- **Direction**:
Retype all of the items below line by line, without changing a single character.

Some records
::::::::

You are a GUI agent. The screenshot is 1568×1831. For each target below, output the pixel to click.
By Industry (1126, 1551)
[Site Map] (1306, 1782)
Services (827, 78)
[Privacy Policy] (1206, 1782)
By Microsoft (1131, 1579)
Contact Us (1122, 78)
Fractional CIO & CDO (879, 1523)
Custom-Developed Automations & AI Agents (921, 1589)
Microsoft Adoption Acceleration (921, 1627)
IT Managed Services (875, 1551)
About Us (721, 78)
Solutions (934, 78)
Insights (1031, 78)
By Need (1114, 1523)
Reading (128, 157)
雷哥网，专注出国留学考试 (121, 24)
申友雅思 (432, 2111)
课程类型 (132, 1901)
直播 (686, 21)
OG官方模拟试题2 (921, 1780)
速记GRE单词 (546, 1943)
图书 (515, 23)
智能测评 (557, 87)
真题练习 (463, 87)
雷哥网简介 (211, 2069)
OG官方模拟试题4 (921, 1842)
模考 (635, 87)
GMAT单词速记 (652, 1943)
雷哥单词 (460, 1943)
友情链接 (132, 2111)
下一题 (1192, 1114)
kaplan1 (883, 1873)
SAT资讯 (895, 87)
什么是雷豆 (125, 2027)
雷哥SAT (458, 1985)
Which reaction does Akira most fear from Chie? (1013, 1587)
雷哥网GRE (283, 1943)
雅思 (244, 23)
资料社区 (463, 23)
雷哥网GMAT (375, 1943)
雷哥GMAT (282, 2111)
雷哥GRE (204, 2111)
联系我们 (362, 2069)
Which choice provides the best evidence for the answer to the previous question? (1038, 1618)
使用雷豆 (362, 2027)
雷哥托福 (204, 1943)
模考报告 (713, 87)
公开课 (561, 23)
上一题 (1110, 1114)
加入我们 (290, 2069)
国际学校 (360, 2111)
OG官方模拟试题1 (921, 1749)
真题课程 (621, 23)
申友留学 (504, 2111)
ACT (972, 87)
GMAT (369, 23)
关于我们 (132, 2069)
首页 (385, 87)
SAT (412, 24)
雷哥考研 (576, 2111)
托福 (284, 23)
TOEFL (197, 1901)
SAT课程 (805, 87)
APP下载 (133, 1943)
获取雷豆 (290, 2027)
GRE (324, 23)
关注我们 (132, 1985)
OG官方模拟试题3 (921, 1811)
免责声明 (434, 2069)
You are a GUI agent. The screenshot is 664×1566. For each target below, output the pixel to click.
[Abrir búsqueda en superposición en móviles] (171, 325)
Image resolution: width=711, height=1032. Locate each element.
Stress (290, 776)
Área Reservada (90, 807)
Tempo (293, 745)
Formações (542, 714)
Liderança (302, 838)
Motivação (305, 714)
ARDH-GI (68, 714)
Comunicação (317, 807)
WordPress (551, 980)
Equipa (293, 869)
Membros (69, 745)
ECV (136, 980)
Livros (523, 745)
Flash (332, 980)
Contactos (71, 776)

::::::::

- **Task answer**:
You are a GUI agent. The screenshot is 1568×1831. For each target below, output the pixel to click.
By Industry (1126, 1551)
[Site Map] (1306, 1782)
Services (827, 78)
[Privacy Policy] (1206, 1782)
By Microsoft (1131, 1579)
Contact Us (1122, 78)
Fractional CIO & CDO (879, 1523)
Custom-Developed Automations & AI Agents (921, 1589)
Microsoft Adoption Acceleration (921, 1627)
IT Managed Services (875, 1551)
About Us (721, 78)
Solutions (934, 78)
Insights (1031, 78)
By Need (1114, 1523)
Reading (128, 157)
雷哥网，专注出国留学考试 (121, 24)
申友雅思 (432, 2111)
课程类型 (132, 1901)
直播 (686, 21)
OG官方模拟试题2 (921, 1780)
速记GRE单词 (546, 1943)
图书 (515, 23)
智能测评 (557, 87)
真题练习 (463, 87)
雷哥网简介 (211, 2069)
OG官方模拟试题4 (921, 1842)
模考 (635, 87)
GMAT单词速记 (652, 1943)
雷哥单词 (460, 1943)
友情链接 (132, 2111)
下一题 (1192, 1114)
kaplan1 (883, 1873)
SAT资讯 (895, 87)
什么是雷豆 (125, 2027)
雷哥SAT (458, 1985)
Which reaction does Akira most fear from Chie? (1013, 1587)
雷哥网GRE (283, 1943)
雅思 (244, 23)
资料社区 (463, 23)
雷哥网GMAT (375, 1943)
雷哥GMAT (282, 2111)
雷哥GRE (204, 2111)
联系我们 (362, 2069)
Which choice provides the best evidence for the answer to the previous question? (1038, 1618)
使用雷豆 (362, 2027)
雷哥托福 (204, 1943)
模考报告 (713, 87)
公开课 (561, 23)
上一题 (1110, 1114)
加入我们 (290, 2069)
国际学校 (360, 2111)
OG官方模拟试题1 (921, 1749)
真题课程 (621, 23)
申友留学 (504, 2111)
ACT (972, 87)
GMAT (369, 23)
关于我们 (132, 2069)
首页 (385, 87)
SAT (412, 24)
雷哥考研 (576, 2111)
托福 (284, 23)
TOEFL (197, 1901)
SAT课程 (805, 87)
APP下载 (133, 1943)
获取雷豆 (290, 2027)
GRE (324, 23)
关注我们 (132, 1985)
OG官方模拟试题3 (921, 1811)
免责声明 (434, 2069)
You are a GUI agent. The screenshot is 664×1566. For each target below, output the pixel to click.
[Abrir búsqueda en superposición en móviles] (171, 325)
Image resolution: width=711, height=1032. Locate each element.
Stress (290, 776)
Área Reservada (90, 807)
Tempo (293, 745)
Formações (542, 714)
Liderança (302, 838)
Motivação (305, 714)
ARDH-GI (68, 714)
Comunicação (317, 807)
WordPress (551, 980)
Equipa (293, 869)
Membros (69, 745)
ECV (136, 980)
Livros (523, 745)
Flash (332, 980)
Contactos (71, 776)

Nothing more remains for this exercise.